This book is my attempt to share my experience with you so that you can imitate my
successes while avoiding my failures. I borrowed the format from Scott Meyers's Effective
C++ [Meyers98], which consists of fifty items, each conveying one specific rule for
improving your programs and designs. I found the format to be singularly effective, and
I hope you do too.
In many cases, I took the liberty of illustrating the items with real-world examples from
the Java platform libraries. When describing something that could have been done better,
I tried to pick on code that I wrote myself, but occasionally I pick on something written by
a colleague. I sincerely apologize if, despite my best efforts, I've offended anyone. Negative
examples are cited not to cast blame but in the spirit of cooperation, so that all of us can
benefit from the experience of those who've gone before.

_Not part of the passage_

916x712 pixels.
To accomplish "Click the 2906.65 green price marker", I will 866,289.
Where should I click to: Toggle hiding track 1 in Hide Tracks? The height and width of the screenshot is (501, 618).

While this book is not targeted solely at developers of reusable components, it is inevitably
colored by my experience writing such components over the past two decades. I naturally
think in terms of exported APIs (Application Programming Interfaces), and I encourage you
to do likewise. Even if you aren't developing reusable components, thinking in these terms
tends to improve the quality of the software you write. Furthermore, it's not uncommon to
write a reusable component without knowing it: You write something useful, share it with
your buddy across the hall, and before long you have half a dozen users. At this point, you no
longer have the flexibility to change the API at will and are thankful for all the effort that you
put into designing the API when you first wrote the software.
My focus on API design may seem a bit unnatural to devotees of the new lightweight
software development methodologies, such as Extreme Programming [Beck99]. These
methodologies emphasize writing the simplest program that could possibly work. If you're
using one of these methodologies, you'll find that a focus on API design serves you well in
the refactoring process. The fundamental goals of refactoring are the improvement of system
structure and the avoidance of code duplication. These goals are impossible to achieve in
the absence of well-designed APIs for the components of the system.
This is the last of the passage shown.